Here we aimed at improving the efficacy of ACTs in solid tumors by developing methods for better evaluation of the behavior of adoptively transferred T cells in vivo. Firstly, we showed that tethering IL-12 to T cells before ACT, resulted in prolonged antitumor response in two preclinical murine cancer models.

IL-12 tethered T cells induced activation and expansion of naïve tumor-specific T cells, specific for other tumor-antigens than the targeted antigen by the transferred cells. We demonstrated that this effect was mediated through activation of cross-presenting dendritic cells (DCs), however blocking natural killer (NK) cells reduced the DC activation, indicating the evolvement of NK cells as well.

Secondly, we sought to develop methods for tracking adoptively transferred T cells in vivo. We compared the loading of 64Cu-radiolabeled cationic micelles and liposomes onto T cells and investigated if the loading affected T cell biodistribution in vivo using PET/CT imaging. Micelles were successfully loaded onto T cells and allowed for in vivo tracking of T cells for up to 40 hours without influencing the natural trafficking of the loaded T cells.

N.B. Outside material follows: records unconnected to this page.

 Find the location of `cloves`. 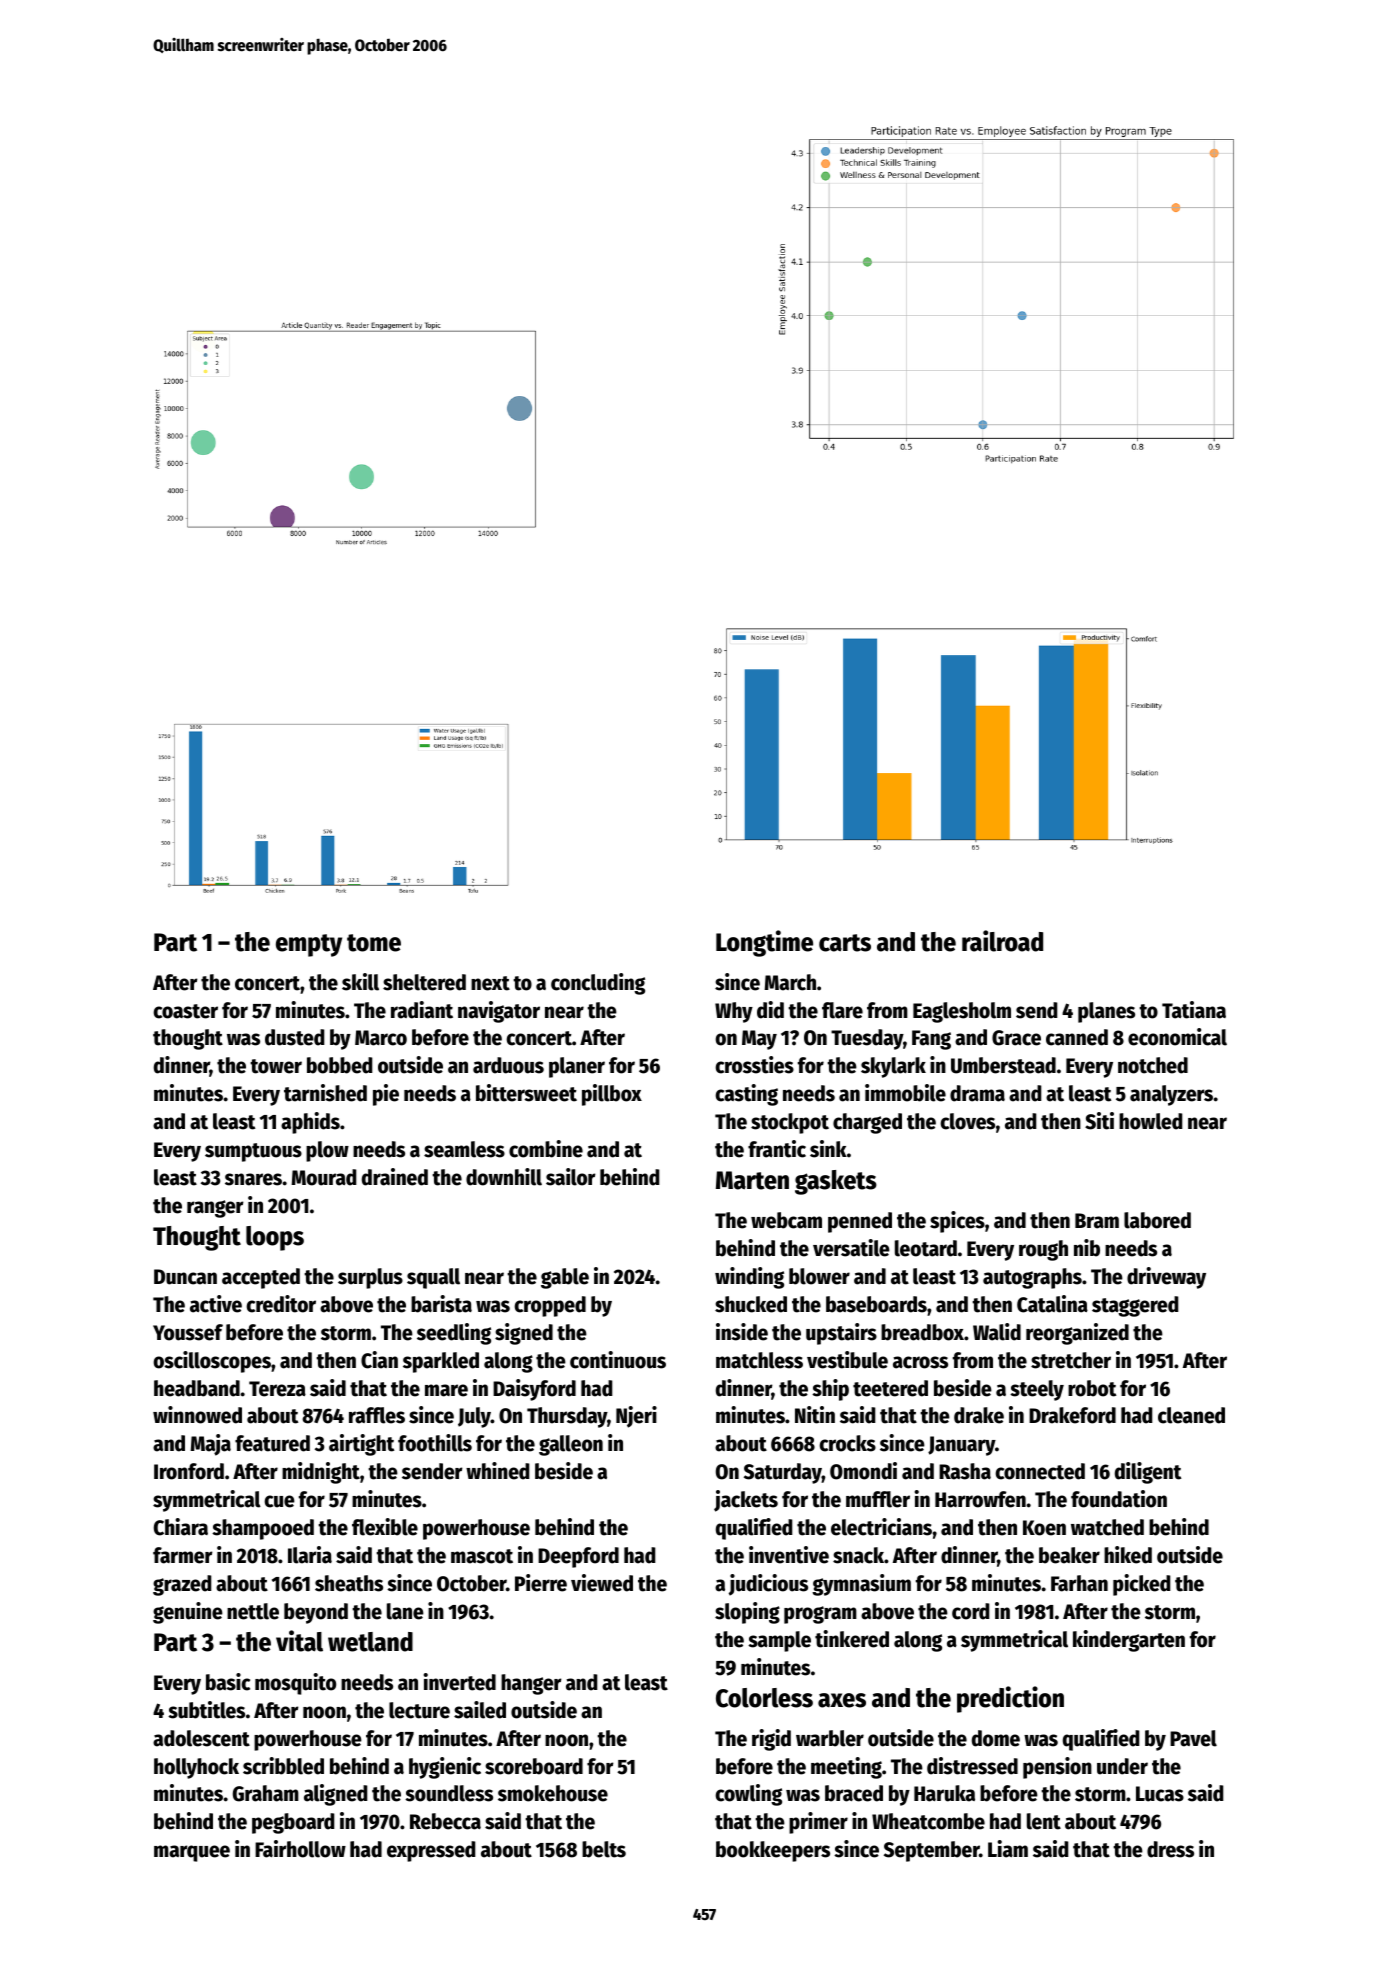

cloves is located at coordinates (967, 1121).
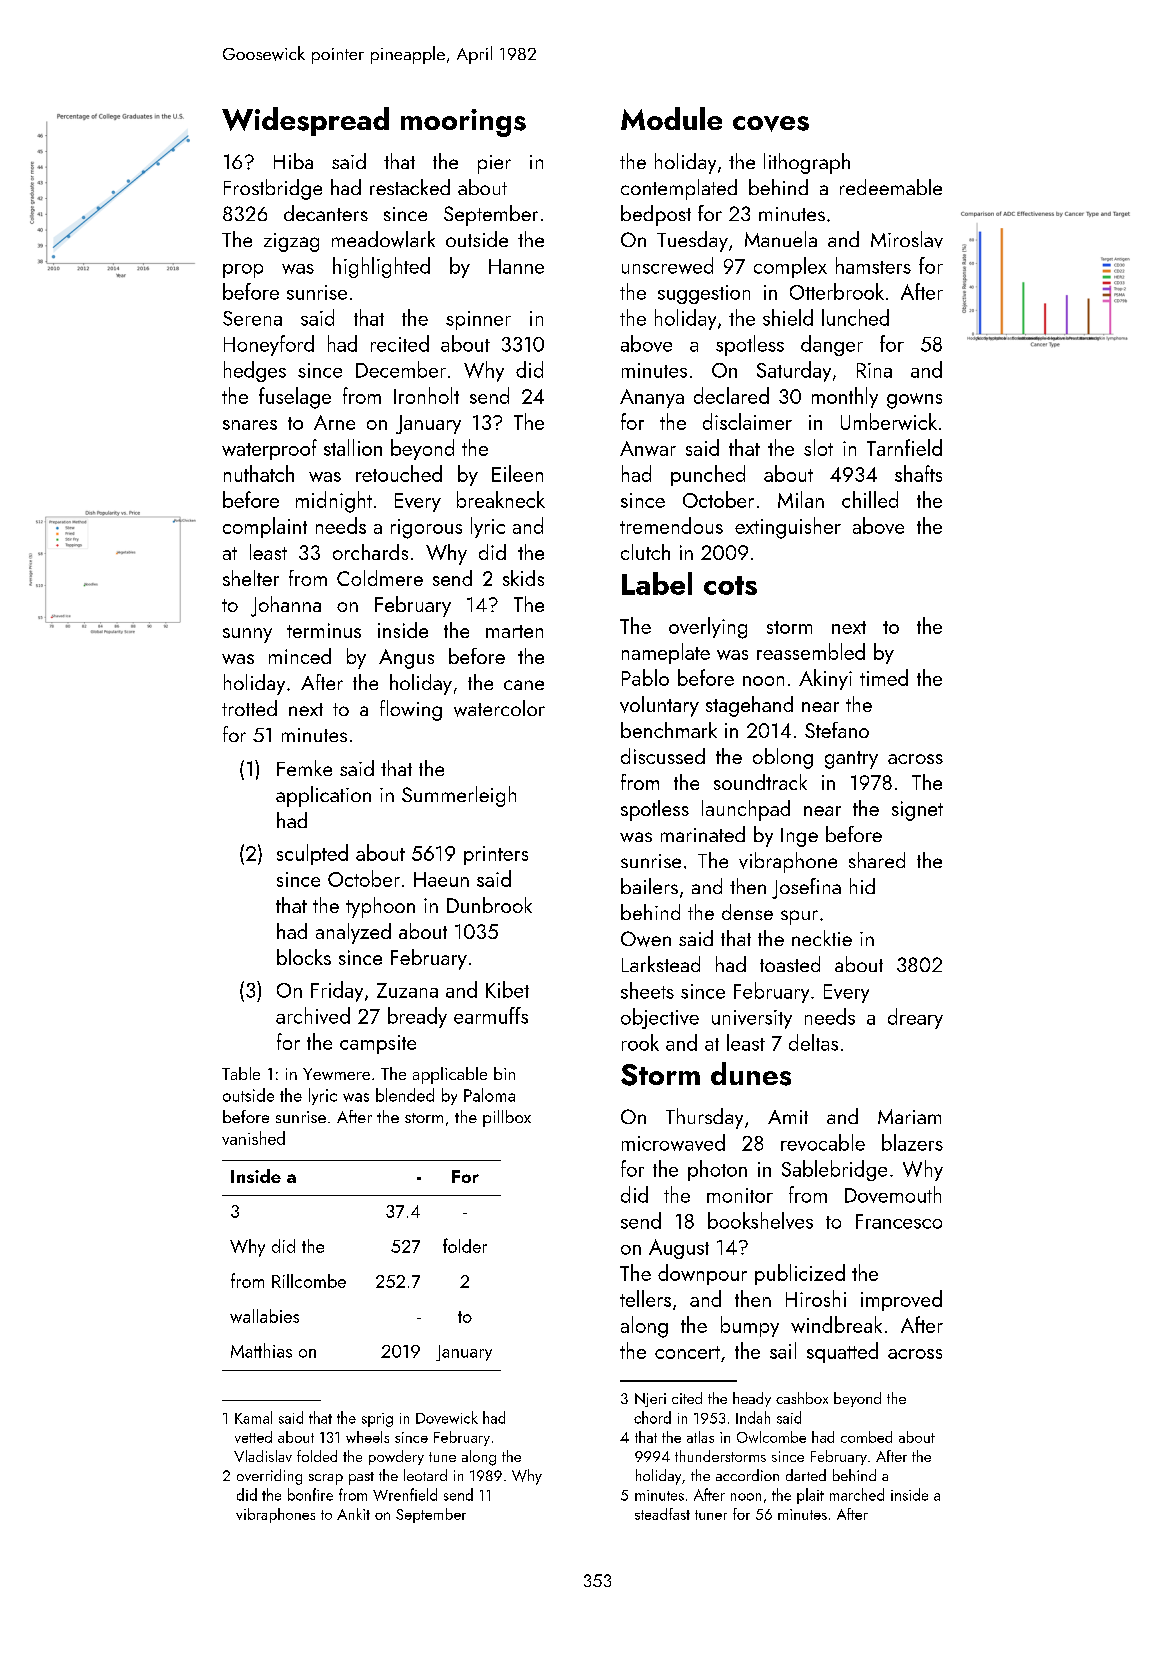  What do you see at coordinates (305, 121) in the page?
I see `Widespread` at bounding box center [305, 121].
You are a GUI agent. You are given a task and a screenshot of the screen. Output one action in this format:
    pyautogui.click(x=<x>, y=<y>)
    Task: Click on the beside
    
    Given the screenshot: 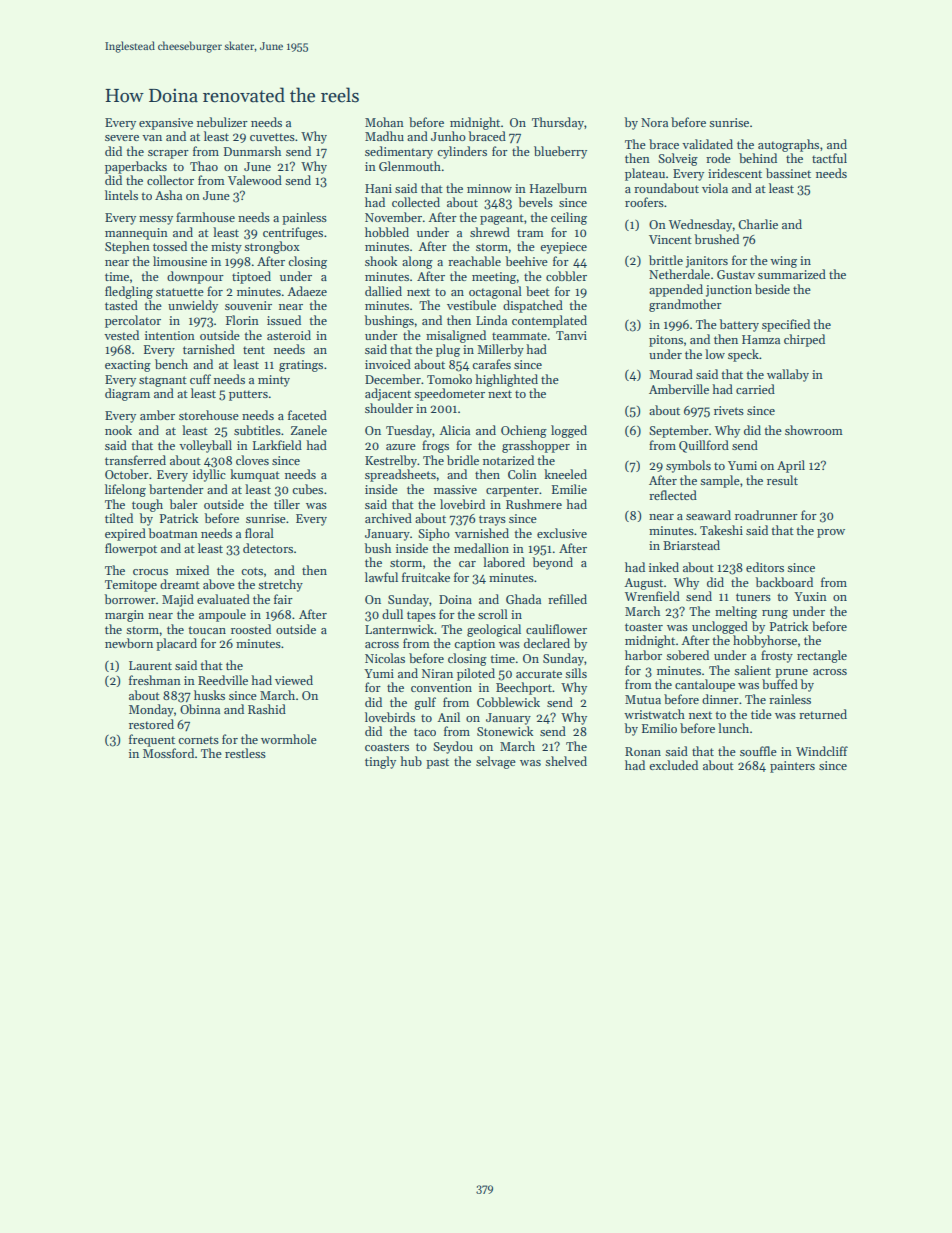 What is the action you would take?
    pyautogui.click(x=772, y=289)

However, in vivo tracking of T cells with liposomes might be better suited for theranostic purposes for drug-delivery systems. Lastly, we developed a method for analyzing tumor infiltration of adoptively transferred T cells by ex vivo high-resolution 3D imaging. We optimized T cell staining with Cell Trace Far Red (CTFR) and showed that CTFR-stained T cells could be visualized in optically cleared tissues with light sheet microscopy.

Furthermore, we demonstrated that we could visualize and analyze three parameters at once: CTFR-stained T cells, tumor vasculature and ICAM-1 integrin expression on vascular endothelium.